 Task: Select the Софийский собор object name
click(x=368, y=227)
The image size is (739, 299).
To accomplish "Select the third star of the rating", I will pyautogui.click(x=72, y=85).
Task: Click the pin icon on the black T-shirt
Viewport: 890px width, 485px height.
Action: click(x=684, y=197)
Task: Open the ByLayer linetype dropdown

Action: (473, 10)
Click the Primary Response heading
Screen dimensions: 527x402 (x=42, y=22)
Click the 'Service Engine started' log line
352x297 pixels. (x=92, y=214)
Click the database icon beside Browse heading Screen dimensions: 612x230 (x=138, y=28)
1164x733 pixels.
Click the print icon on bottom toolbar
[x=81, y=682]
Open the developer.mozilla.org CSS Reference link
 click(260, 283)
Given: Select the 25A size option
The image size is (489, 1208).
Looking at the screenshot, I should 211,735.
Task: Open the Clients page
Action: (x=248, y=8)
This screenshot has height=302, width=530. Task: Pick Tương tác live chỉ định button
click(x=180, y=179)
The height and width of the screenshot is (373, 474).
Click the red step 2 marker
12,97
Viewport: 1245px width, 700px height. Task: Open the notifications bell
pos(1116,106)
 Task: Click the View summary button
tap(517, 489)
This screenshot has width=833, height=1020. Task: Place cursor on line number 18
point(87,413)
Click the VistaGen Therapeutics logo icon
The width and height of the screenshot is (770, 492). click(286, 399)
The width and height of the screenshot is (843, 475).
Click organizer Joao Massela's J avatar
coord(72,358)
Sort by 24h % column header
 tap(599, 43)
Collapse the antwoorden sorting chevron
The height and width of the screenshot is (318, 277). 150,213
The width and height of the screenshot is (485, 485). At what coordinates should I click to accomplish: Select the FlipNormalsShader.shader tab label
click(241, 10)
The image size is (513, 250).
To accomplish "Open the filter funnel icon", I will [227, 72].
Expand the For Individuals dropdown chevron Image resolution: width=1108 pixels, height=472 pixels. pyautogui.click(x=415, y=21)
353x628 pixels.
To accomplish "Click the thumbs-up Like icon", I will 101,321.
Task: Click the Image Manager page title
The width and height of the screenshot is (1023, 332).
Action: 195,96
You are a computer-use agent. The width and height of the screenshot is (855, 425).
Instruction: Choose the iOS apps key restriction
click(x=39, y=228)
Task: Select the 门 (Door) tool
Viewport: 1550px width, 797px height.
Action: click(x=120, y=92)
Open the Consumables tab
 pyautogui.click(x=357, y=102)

How to complete this task: Search the material above for the string "will". Show every line that holds it.

Problem solution:
To accomplish "Select the third star of the rating", I will pyautogui.click(x=72, y=85).
To accomplish "Open the filter funnel icon", I will [227, 72].
To accomplish "Click the thumbs-up Like icon", I will 101,321.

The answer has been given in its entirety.